Ultra moderne violence : l’être humain est-il plus violent qu’il ne l’a jamais été ?
À en croire certains discours, elle serait présente partout, tout le temps, bien plus qu’avant. La réalité est plus nuancée. Ce mercredi à 23h sur La Une, «Matière grise» se demande si l’être humain est devenu plus violent qu’il ne l’a jamais été.
Ouvrez un journal, allumez la télé, connectez-vous sur Internet : la violence semble être présente sur tous les fronts. Physique, verbale, scripturale, sous forme de guerres, d’attentats ou de manifestations, gratuite, aveugle, crapuleuse… : elle a mille visages.
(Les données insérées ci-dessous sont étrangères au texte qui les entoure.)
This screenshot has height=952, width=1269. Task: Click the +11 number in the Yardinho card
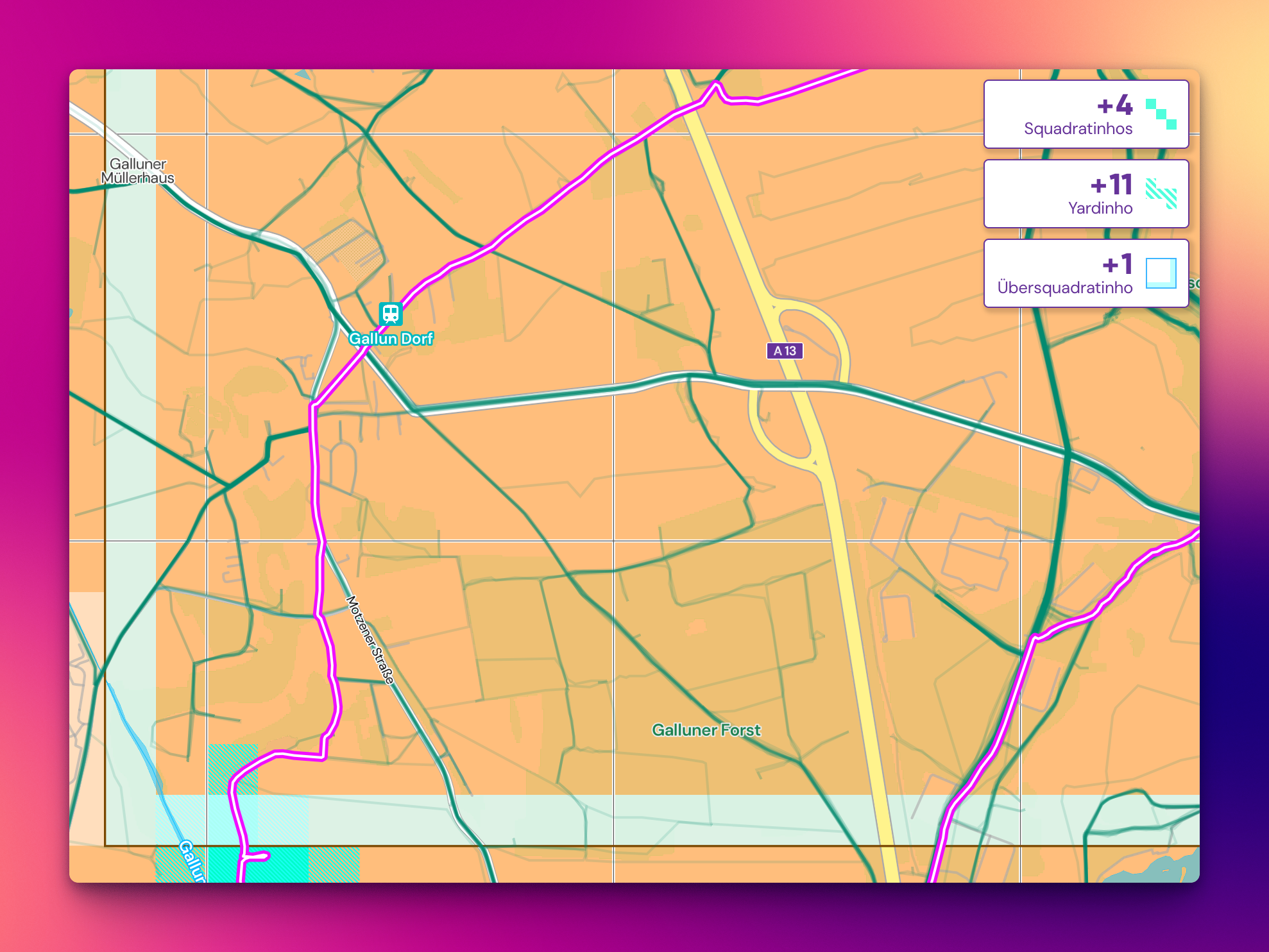1112,185
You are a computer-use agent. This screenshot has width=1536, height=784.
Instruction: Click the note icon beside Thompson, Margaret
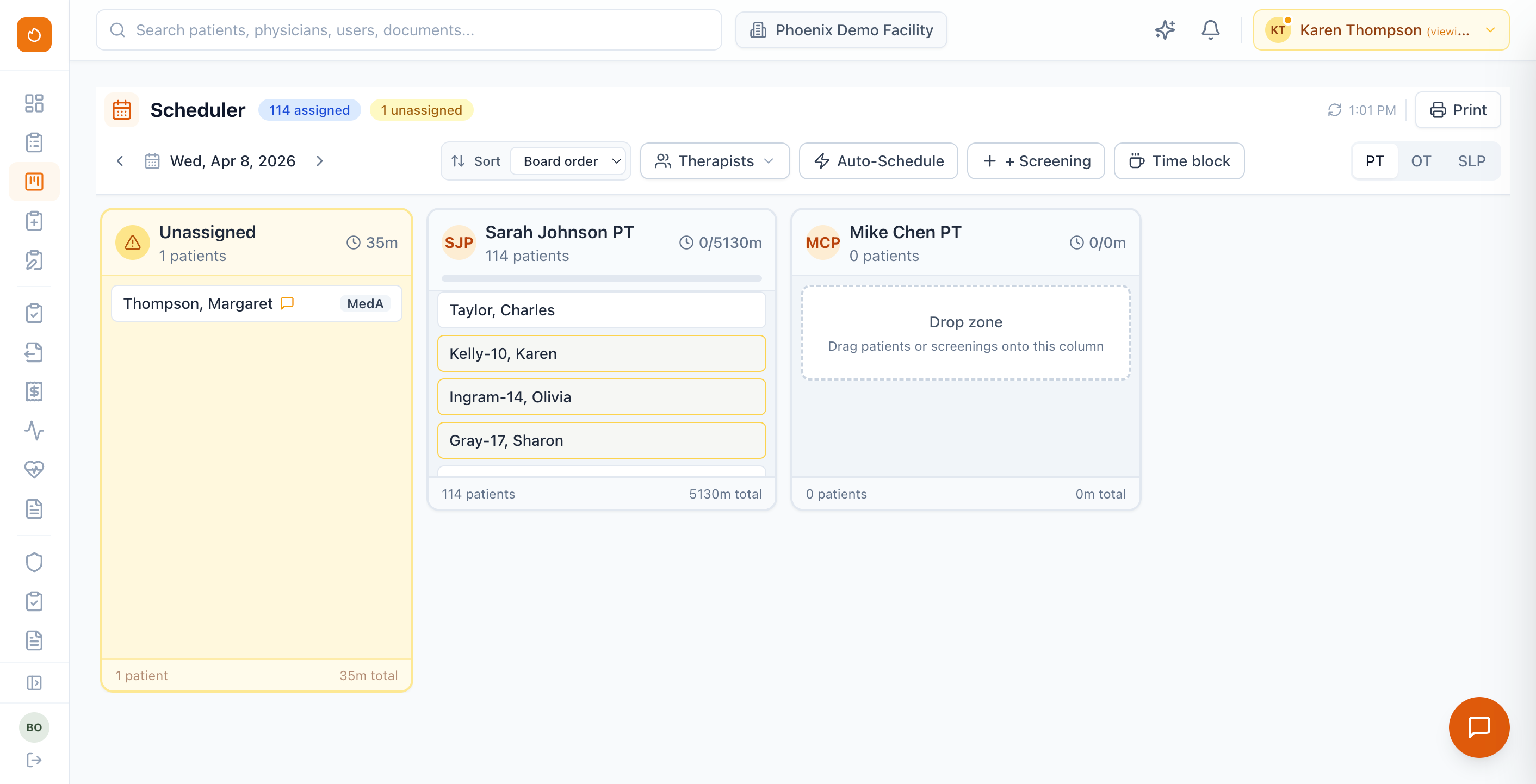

Fondés ou non, la peur et le sentiment d’insécurité qu’elle distille se répandent au sein de la population. Fantasme pour certains, réalité inquiétante pour d’autres : entre les points de vue opposés, il y a de la place pour la nuance.
Pas de mesure fiable
«Il n’y a pas de sentiment d’insécurité, il y a un climat d’insécurité.» Interviewé dans les colonnes du magazine L’Express, le professeur français en criminologie Alain Bauer revient, en mai dernier, sur les statistiques de la violence en France. Selon celles-ci, le taux «d’homicidité» est le plus élevé jamais atteint dans l’Hexagone depuis près d’un demi-siècle.
«Homicidité» ? Un terme utilisé par le criminologue pour définir un outil capable de mesurer la violence sur la base de sept indicateurs (homicides, coups et blessures volontaires ayant entraîné la mort…). Le nombre de faits ainsi répertoriés auraient augmenté de 65 % ces vingt dernières années.
Des chiffres qui n’empêchent toutefois pas le criminologue d’affirmer : «Il n’y a pas d’outils fiables ou stables de calcul de la criminalité et de la délinquance.»
Pour atteindre cette fiabilité, il faudrait, selon lui, mixer ce que les gens déclarent, ce que la police constate et ce que les gens disent avoir subi, mais ne déclarent pas. Cet outil n’existant pas pour l’instant en Belgique, nous voilà donc contraints de nous tourner vers les chiffres publiés par la Police fédérale au mois de juillet dernier.
Violences en chiffres
En 2020, 969.383 faits ont été répertoriés. C’est 7 % de plus que l’année précédente, mais «si l’on fait abstraction des infractions aux mesures corona (…), tempère la Police fédérale, le nombre total de procès-verbaux pour 2020 est nettement inférieur à celui des années précédentes».
Quand il est question d’interpréter les chiffres du baromètre par catégories (homicides, vols, arnaques Internet…), la Police fédérale enfile à nouveau trois paires de gants : «Davantage de signalements d’un certain type de criminalité ne signifie pas forcément que cette forme de criminalité apparaît plus fréquemment : cela peut aussi bien résulter d’une plus forte propension de la population à déclarer les faits, ou d’une évolution des techniques d’enquête.»
En matière de violences sexuelles et intrafamiliales par exemple, les statistiques s’envolent, mais la libération de la parole peut aussi expliquer ce phénomène.
Sentiment de sécurité
En ce qui concerne le sentiment de sécurité, selon le dernier rapport du Moniteur de sécurité (également publié par la Police fédérale), «75 % des Belges se sentent (presque) toujours en sécurité dans leur quartier. Le sentiment d’insécurité diminue depuis l’année 2000».
Un chiffre noir attire aussi l’attention : une grande partie des personnes interrogées (168.206 réponses) affirment ne pas avoir signalé ou déclaré avoir été victimes d’un délit aux services de police, «environ 38 % des infractions sont signalées à un service de police. Seules 25 % de celles-ci sont enregistrées dans un procès-verbal». Difficile donc de se baser sur les chiffres pour se faire une idée fiable de la situation.
En France, la dernière publication «Sécurité et société» de l’Institut national de la statistique et des études économiques montre une certaine stabilité du sentiment d’insécurité ces dix dernières années. Pourtant, selon un sondage du cabinet d’études et de conseil Elabe, plus d’un Français sur trois (38 %) cite la sécurité comme le thème qui comptera le plus dans son choix lors de l’élection présidentielle, devant le pouvoir d’achat (33 %) et la santé (30 %).